Les pratiques

Il faut toujours envisager le fait de penser en termes de pratique, penser c’est une pratique. Ce n’est pas une technique qu’on apprend, quand bien même il y a une dimension d’apprentissage. C’est une chose sur laquelle Wittgenstein insiste beaucoup: il faut envisager l’ensemble des activités humaines comme des pratiques. Dans mon travail de théorie politique, je m’intéresse particulièrement aux pratiques artistiques et culturelles car pour la stratégie hégémonique que je prône, c’est une question qui est importante. C’est un point que Gramsci avait mis en lumière: la façon dont nous voyons le monde, ça a à voir avec les livres qu’on lit, le théâtre et le cinéma qu’on voit et, aussi, hélas, les médias. Pour transformer le sens commun, il faut faire en sorte que les individus soient en contact avec des pratiques très diverses afin de pouvoir voir les choses de façon différente. Dans ce domaine, les pratiques artistiques ont un rôle très important. Elles peuvent nous aider à changer notre perception, elles nous permettent de regarder les choses qu’on était habitués à voir d’une certaine façon, d’une autre manière. Elles peuvent contribuer à créer de nouvelles formes de subjectivité et à lutter contre le type de désirs que l’économie néo-libérale s’efforce de nous imposer.

Chantal Mouffe, entretien avec Laure Adler, in L’entretien n°2

L’autre fraternité

Où trouver la fraternité ? Ni dans les partis politiques, ni dans les grandes réunions où l’avenir est voilé par la fumée des cigarettes.

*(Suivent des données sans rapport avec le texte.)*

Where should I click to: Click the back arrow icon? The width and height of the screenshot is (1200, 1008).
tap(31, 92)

Et si la fraternité était ailleurs ? Si on la cherchait dans la réalité qui existe en nous, sans nom, divine, couverte d’une épaisse couche de lieux communs comme des rosiers enveloppés dans la paille pour l’hiver ? Ce qu’il nous faut, ce sont des expéditions, des découvertes, des accords qui – grâce à l’œuvre d’art – ne durent pas plus d’une demi-seconde, comme l’éclair de magnésium dans l’atelier d’un photographe de province. Une fraternité d’une demi-seconde ? Oui, tel est le programme minimum que je vous propose, Mesdames, Messieurs. Il fait naître l’espoir qu’une fraternité limitée dans le temps n’entraînera pas à sa suite une ère de terreur qui durera des années entières. (…).

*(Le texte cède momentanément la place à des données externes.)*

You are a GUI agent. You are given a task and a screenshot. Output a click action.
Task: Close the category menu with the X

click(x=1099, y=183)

Adam Zagajewski, dans un petit ouvrage admirable (Solidarité, solitude, 1986).

Les souffles inconnus

Ce que les pédants nomment caprice, les imbéciles déraison, les ignorants hallucination, ce qui s’appelait jadis fureur sacrée, ce qui s’appelle aujourd’hui, selon que c’est l’un ou l’autre versant du rêve, mélancolie ou fantaisie, cet état singulier de l’esprit qui, persistant chez tous les poètes, a maintenu, comme des réalités, des abstractions symboliques, la lyre, la muse, le trépied, sans cesse invoquées ou évoquées, cette ouverture étrange aux souffles inconnus, est nécessaire à la vie profonde de l’art.
L’art respire volontiers l’air irrespirable. Supprimer cela, c’est fermer la communication avec l’infini. La pensée du poète doit être de plain-pied avec l’horizon extra-humain.
(…)
Donc songez, poëtes ; songez, artistes ; songez philosophes ; penseurs, soyez rêveurs. Rêverie, c’est fécondation. L’inhérence du rêve à l’homme explique tout un côté de l’histoire et crée tout un côté de l’art. (…) Seulement n’oubliez pas ceci : il faut que le songeur soit plus fort que le songe. Autrement danger. Tout rêve est une lutte. Le possible n’aborde pas le réel sans on ne sait quelle mystérieuse colère. Un cerveau peut être rongé par une chimère.

Victor HUGO, Le promontoire du songe

Les qualités poétiques

[Gérard Genette cite Stanley Fish]

Ce n’est pas la présence de qualités poétiques qui impose un certain type d’attention, mais c’est le fait de prêter un certain type d’attention qui conduit à l’émergence de qualités poétiques.

Il ajoute: Ce propos vaut à coup sûr, selon moi, pour toute espèce d’oeuvre d’art, et plus généralement toute espèce d’objet esthétique (objet naturel, comme un arbre, une pierre, un visage, ou artefact humain soustrait à d’autres fins, ou abandonné sans fin aucune), lui-même souvent dépourvu d’intention mais jamais à l’abri d’une éventuelle attention esthétique.